First of all, I provided some information on women and WAS because I know that men are good at problem solving. I was hoping that giving you information about where your W might be at would allow you to use your strengths to come up with solutions. Being a woman I am not so good at solutions. Pretend you are helping out your best friend and what would you tell him or her. Or if you like, consider how it would look or what advice you would give one of your children if they were in this situation. If you are good at this at work, then we have to get your emotions out of the way so you can think.
Having said that, if you want to know what the R with OM is about for her, ask - stay detached and listen to what she says his gives her. Learn what she wants. You may be giving it to her and she is blinded by other emotions, then you can find another way to show her.

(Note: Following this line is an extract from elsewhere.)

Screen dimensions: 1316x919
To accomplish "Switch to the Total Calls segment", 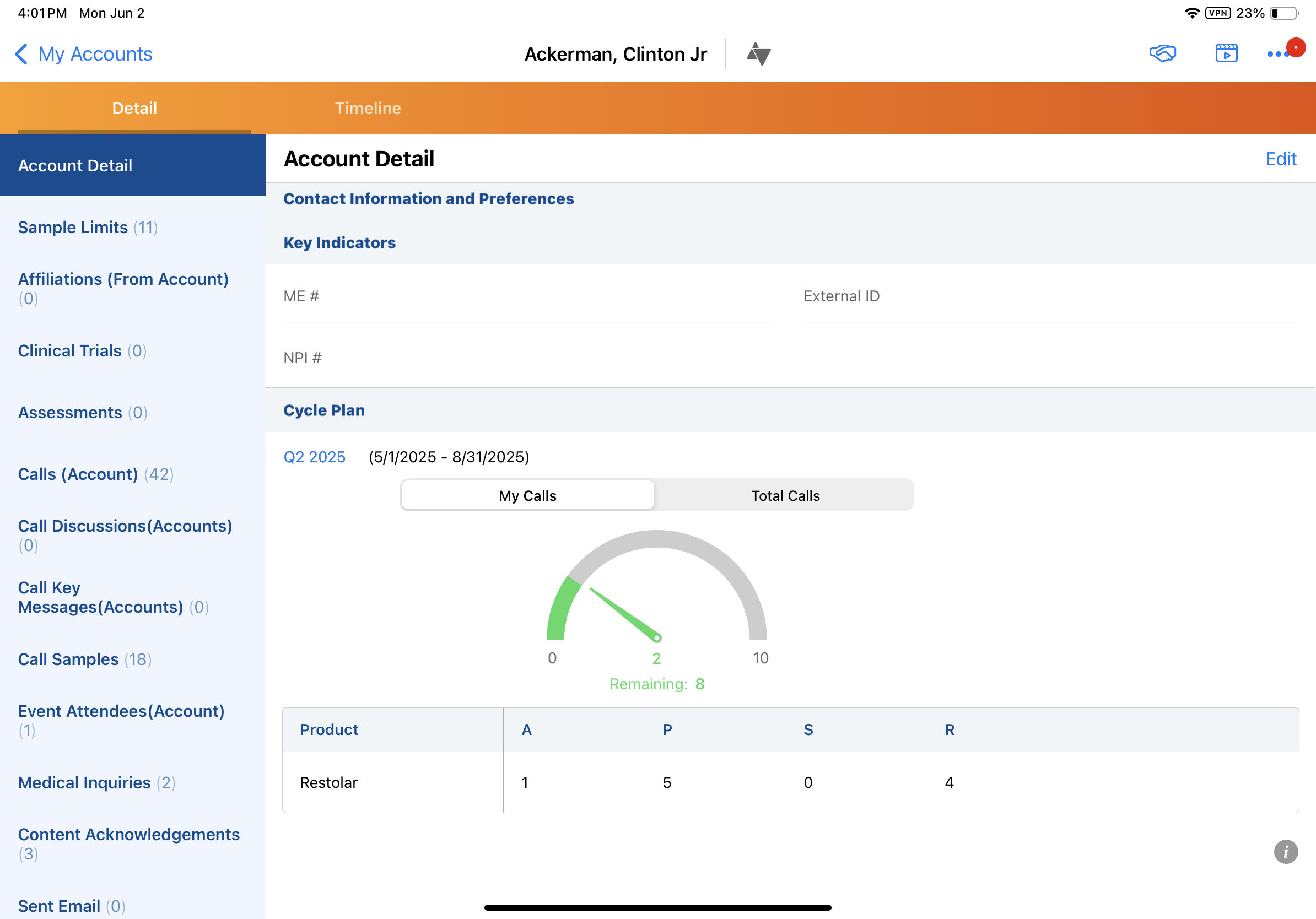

If you ask her about the OM and she tell the truth. Then she will want to know what you think, be prepared to tell her. If she doesnt' tell the truth, let it go, and accept that she can't be trusted right now. Let's be honest here.
Next, if you want to be friends, it takes honesty, respect and commonalities. How can you show these to her? What can you ask from her in return. Don't be shy about asking for what you want - she needs something to respond to.
When you say that you want better communication - what are you asking for?
Traps to avoid? Don't take all the blame, don't do all the work, don't think this is all about you. Don't be afraid to do some asking, keep it easy and small and something she can't refuse.
By the way, I think things are better than you think, if she is going to the sessions, she's still trying.
I hear you bouncing off the walls emotionally, it is understandable, hope venting here helps. Know you are not alone doing this, we are all trying to do the same thing.